Na gut, egal ich war ja wirklich nicht wegen Spaß an der Freude angereist und habe das auch gesagt. Es war eben mein vorlautes Mundwerk, das mich in diese missliche Lage gebracht hat …
Wie peinlich war mir das doch, hier vor allen bekennen zu müssen, dass ich keine großen Ziele verfolge, mir nicht durch Gerichtsshows ein zweites Standbein als Schauspielerin schaffen zu wollen, weil ich grade arbeitslos bin ...
Oh, ich Unglücksrabe aber auch, ich bin die einzige, die zugeben muss, dass sie nur wegen eines blöden Versprechers hier ist. Alle anderen haben so edle Motive und Ziele, das mir beinahe übel wird, ob meiner eigenen Ignoranz.
Ich träume nicht von der großen Karriere, die nun beginnen soll. Schließlich haben es schon Hunderttausende geschafft, von der Gerichtsshow auf die große Bühne, zu Film und Fernsehen…
Was braucht man Schauspielunterricht? Nein, nur ein kleines Casting bestehen und die Welt der Großen und Reichen öffnet sich ...
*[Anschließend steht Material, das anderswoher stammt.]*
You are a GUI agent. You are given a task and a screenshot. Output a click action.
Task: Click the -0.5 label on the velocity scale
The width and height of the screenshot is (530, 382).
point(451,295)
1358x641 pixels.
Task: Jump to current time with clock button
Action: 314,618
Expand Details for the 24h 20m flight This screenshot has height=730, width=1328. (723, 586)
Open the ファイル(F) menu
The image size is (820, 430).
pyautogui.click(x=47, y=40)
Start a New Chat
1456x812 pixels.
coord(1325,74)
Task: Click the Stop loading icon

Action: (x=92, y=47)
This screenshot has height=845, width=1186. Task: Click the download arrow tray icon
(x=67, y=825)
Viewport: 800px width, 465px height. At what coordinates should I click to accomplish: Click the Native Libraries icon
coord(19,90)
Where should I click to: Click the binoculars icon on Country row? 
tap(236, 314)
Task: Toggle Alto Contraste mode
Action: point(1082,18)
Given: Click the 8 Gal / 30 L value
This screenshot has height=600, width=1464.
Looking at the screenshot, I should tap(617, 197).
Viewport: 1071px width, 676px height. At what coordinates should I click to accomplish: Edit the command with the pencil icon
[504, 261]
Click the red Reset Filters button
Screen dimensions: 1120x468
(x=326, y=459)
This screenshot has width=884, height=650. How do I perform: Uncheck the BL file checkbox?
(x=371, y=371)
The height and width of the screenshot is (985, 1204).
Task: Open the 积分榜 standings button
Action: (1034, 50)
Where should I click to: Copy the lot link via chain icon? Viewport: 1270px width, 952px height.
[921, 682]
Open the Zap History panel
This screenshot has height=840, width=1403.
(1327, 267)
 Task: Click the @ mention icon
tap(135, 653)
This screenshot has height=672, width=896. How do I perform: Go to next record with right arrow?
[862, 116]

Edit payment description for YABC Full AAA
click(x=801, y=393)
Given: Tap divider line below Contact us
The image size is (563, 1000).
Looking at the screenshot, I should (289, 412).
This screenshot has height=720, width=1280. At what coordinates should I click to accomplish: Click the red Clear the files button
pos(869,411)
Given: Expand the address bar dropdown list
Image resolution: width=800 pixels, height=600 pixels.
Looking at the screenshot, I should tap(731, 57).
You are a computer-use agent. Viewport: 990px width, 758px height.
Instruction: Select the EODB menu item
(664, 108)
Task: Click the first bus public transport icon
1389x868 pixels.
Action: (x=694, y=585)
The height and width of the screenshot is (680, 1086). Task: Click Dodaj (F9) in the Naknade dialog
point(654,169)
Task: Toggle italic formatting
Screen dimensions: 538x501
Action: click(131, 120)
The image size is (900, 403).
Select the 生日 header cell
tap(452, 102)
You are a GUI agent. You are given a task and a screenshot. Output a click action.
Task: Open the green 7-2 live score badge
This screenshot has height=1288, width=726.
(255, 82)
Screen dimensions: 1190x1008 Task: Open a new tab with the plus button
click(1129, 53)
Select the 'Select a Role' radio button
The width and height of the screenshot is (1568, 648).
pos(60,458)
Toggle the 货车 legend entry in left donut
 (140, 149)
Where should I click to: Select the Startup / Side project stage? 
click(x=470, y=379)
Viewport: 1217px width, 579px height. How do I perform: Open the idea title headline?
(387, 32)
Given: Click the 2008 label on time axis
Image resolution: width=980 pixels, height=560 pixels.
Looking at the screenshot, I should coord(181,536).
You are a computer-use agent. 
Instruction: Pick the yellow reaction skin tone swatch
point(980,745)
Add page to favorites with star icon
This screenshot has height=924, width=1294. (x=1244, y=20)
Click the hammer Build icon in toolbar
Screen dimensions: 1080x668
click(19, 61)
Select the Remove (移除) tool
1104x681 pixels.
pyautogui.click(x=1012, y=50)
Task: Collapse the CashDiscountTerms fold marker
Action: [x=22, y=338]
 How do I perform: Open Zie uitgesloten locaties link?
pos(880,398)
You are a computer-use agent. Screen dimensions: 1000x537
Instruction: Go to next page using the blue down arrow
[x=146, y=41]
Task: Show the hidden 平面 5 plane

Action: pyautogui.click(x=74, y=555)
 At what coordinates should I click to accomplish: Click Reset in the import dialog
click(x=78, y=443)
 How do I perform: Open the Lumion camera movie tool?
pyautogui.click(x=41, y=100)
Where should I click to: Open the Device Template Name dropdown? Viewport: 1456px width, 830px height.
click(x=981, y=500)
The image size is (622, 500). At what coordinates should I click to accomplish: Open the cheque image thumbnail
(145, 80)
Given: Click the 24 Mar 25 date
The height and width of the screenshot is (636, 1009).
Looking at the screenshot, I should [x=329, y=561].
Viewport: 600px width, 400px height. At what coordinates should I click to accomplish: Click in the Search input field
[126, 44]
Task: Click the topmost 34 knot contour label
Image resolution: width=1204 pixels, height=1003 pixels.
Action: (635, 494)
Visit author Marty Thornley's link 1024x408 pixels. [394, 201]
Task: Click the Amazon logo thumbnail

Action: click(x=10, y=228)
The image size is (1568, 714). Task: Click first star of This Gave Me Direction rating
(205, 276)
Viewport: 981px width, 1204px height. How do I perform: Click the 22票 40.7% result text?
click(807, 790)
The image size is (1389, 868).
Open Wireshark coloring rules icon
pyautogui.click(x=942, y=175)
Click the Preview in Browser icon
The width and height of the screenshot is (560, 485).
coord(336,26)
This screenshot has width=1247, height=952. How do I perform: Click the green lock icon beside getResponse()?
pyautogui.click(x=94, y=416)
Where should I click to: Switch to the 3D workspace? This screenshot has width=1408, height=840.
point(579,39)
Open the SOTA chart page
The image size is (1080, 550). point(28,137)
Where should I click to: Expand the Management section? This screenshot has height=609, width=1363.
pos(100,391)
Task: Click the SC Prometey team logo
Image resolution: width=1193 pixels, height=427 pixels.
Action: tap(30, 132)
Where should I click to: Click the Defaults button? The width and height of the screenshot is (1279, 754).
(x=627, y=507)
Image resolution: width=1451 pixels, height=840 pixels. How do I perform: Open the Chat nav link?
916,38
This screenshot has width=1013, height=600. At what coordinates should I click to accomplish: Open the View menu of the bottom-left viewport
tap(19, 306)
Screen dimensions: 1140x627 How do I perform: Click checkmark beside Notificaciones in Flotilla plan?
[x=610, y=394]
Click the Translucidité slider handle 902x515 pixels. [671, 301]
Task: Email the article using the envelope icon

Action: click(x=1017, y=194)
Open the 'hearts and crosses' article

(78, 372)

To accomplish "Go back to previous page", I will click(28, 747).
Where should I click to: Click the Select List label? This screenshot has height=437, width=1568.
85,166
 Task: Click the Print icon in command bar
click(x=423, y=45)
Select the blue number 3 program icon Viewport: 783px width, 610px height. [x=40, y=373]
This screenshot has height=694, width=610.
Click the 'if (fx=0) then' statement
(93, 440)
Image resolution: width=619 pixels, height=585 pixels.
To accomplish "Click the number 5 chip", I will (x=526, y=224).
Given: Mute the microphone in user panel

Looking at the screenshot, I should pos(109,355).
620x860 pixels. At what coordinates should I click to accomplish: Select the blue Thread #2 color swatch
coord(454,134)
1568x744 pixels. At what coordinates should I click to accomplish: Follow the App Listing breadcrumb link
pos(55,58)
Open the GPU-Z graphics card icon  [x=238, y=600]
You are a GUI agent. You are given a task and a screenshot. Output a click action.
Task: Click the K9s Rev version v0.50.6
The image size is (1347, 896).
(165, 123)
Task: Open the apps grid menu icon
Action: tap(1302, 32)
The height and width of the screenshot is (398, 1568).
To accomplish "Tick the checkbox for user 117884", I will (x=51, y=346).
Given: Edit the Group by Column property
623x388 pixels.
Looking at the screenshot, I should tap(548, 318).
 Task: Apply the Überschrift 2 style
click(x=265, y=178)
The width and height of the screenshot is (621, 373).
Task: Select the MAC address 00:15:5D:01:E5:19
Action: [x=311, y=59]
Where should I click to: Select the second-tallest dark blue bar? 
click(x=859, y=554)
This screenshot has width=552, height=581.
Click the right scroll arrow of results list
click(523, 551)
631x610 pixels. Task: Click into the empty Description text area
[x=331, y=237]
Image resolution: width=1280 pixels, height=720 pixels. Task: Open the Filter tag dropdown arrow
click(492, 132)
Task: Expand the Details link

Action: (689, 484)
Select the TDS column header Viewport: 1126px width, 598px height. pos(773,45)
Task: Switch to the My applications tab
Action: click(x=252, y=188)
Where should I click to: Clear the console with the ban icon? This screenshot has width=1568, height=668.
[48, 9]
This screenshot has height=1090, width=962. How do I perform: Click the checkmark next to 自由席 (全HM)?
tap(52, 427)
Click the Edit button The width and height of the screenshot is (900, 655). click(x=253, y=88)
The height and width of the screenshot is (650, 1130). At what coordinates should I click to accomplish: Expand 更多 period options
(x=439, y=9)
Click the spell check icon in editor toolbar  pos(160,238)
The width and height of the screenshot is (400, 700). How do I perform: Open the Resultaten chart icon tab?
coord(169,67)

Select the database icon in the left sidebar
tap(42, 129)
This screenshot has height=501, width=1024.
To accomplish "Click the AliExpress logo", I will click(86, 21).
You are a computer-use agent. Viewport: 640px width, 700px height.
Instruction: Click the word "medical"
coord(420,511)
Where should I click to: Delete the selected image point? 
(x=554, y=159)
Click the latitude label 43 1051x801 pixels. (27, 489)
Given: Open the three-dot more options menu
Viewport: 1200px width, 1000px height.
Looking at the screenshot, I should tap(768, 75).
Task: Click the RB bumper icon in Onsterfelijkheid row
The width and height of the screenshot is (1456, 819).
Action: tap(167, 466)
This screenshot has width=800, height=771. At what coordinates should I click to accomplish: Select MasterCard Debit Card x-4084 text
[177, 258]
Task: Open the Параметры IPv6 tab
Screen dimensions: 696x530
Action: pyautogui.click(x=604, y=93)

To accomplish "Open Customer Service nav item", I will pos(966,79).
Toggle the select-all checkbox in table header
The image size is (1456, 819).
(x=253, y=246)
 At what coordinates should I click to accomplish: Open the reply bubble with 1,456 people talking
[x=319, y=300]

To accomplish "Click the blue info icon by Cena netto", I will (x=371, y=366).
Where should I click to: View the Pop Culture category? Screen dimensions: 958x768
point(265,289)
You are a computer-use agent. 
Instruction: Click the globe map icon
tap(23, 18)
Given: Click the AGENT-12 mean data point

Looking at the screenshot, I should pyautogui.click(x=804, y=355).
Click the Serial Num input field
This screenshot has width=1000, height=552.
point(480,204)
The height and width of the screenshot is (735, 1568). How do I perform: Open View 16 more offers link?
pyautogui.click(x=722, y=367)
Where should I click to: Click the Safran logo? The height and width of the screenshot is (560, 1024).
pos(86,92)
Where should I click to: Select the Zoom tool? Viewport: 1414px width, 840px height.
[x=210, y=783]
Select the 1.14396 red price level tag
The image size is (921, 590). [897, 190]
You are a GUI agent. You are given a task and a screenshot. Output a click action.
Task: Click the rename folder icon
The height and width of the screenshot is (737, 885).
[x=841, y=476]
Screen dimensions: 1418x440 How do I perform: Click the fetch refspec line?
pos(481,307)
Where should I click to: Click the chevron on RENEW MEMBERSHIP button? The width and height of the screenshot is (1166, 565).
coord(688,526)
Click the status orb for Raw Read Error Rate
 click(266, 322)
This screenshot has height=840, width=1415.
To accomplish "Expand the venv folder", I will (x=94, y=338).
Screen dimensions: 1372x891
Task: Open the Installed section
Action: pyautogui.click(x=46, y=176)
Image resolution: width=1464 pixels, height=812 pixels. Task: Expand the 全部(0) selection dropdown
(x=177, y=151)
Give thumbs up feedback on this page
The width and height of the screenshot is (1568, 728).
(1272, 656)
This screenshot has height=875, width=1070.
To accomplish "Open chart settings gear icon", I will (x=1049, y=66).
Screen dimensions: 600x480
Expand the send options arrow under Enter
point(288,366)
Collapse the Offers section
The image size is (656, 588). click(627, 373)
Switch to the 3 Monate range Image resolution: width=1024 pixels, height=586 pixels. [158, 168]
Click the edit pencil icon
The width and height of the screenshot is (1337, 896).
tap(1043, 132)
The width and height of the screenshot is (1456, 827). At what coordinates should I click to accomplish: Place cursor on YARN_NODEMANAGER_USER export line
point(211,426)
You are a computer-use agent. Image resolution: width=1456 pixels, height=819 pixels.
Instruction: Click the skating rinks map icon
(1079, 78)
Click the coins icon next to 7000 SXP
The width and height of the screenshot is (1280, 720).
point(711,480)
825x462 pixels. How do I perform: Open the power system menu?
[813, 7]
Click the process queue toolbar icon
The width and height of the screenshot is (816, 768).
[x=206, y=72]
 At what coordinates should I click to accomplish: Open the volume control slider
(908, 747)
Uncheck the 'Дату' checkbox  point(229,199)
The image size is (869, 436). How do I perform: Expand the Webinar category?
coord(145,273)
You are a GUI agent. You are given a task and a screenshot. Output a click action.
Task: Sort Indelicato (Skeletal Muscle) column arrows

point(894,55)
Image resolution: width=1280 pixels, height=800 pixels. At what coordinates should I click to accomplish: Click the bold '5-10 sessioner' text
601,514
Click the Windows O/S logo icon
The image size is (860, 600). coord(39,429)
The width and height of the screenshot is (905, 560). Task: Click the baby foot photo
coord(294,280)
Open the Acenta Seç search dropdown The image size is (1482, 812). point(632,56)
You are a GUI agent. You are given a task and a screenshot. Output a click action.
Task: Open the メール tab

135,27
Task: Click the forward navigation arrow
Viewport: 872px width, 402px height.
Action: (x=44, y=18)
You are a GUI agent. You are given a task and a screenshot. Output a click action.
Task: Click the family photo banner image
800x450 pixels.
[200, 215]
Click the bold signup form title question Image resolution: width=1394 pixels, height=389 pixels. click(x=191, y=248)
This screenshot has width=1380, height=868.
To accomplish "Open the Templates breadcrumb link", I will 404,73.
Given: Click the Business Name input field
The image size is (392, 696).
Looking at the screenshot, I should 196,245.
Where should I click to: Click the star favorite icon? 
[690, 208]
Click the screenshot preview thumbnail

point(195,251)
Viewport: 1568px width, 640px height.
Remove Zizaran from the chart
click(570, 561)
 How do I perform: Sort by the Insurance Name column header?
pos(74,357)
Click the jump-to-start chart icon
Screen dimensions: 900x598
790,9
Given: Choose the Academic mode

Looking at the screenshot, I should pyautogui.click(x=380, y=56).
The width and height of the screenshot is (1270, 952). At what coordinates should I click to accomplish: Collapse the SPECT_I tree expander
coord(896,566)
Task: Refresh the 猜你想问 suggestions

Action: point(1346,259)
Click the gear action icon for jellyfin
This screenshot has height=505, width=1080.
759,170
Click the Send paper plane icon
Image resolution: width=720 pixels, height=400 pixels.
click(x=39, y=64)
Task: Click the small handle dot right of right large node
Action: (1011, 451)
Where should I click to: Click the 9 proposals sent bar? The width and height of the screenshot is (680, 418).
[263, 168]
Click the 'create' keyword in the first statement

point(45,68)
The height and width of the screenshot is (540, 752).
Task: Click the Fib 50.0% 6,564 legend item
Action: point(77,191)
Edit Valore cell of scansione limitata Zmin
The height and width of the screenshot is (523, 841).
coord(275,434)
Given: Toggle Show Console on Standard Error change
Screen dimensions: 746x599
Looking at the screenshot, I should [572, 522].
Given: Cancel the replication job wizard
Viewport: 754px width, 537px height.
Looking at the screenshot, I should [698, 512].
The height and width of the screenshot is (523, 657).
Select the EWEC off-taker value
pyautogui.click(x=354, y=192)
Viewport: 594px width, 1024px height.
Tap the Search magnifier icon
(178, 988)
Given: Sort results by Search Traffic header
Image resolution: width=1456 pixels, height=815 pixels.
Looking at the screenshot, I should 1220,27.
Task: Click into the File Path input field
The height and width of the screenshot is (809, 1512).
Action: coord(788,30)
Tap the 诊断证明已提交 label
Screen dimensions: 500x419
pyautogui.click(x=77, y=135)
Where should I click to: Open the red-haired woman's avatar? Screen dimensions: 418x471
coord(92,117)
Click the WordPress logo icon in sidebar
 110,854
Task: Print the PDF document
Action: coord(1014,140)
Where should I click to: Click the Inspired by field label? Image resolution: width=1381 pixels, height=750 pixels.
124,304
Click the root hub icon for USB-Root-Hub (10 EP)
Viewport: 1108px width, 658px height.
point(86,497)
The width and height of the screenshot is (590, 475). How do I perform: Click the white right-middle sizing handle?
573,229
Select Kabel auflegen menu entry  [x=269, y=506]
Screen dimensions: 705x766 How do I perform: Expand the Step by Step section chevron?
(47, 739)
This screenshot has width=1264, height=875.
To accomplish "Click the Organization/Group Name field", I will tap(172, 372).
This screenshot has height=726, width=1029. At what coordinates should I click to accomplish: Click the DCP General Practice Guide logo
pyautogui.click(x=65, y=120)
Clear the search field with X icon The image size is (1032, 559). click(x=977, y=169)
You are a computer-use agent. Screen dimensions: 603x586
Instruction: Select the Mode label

Na ja, die Busfahrt beginnt. Und pfiffig, wie ich nun mal bin, ist mir sofort klar, die wollen Action sehen. Die wollen sehen, wie man sich so richtig schön zum Deppen macht und ich mache mich zum Deppen.
Bei der Fahrt zur Arbeit, morgens früh um sechs Uhr, erzähle ich meiner Nachbarin von meinem Wochenende, dass ich nebenher Schwarzarbeit mache, um meiner Tochter das Internat zu bezahlen. Ich finde, die Story hat was. Ist ja auch ein bisschen Kriminalität drin …
Normalerweise würde ich um diese Zeit im Bus das Gleiche tun, was alle anderen so machen: Vor mich hindösen! Also, diese Fahrt im Bus, doch doch, die ist so was von real …
Und die Filmpool-Leute schleichen durch die Menge …
Ach ja, jeder von uns hat natürlich eine Nummer an die Kleidung geheftet bekommen …
Die Fahrt in Stadion, die ist dann der Oberhammer. Das ist meine Welt! Ja, wenn ich so mit dem Bus fahre, dann gröhle ich immer schön laut, damit alle was davon haben. Und wir gröhlen, ich glaube mein Tommelfell platzt. Nur ist mir nicht so recht klar, ist es mein eigens blödes Rumgeplärre oder das des Nebenmannes? Nun ja, egal.
Und die Filmpoo-Leute schleichen durch die Menge …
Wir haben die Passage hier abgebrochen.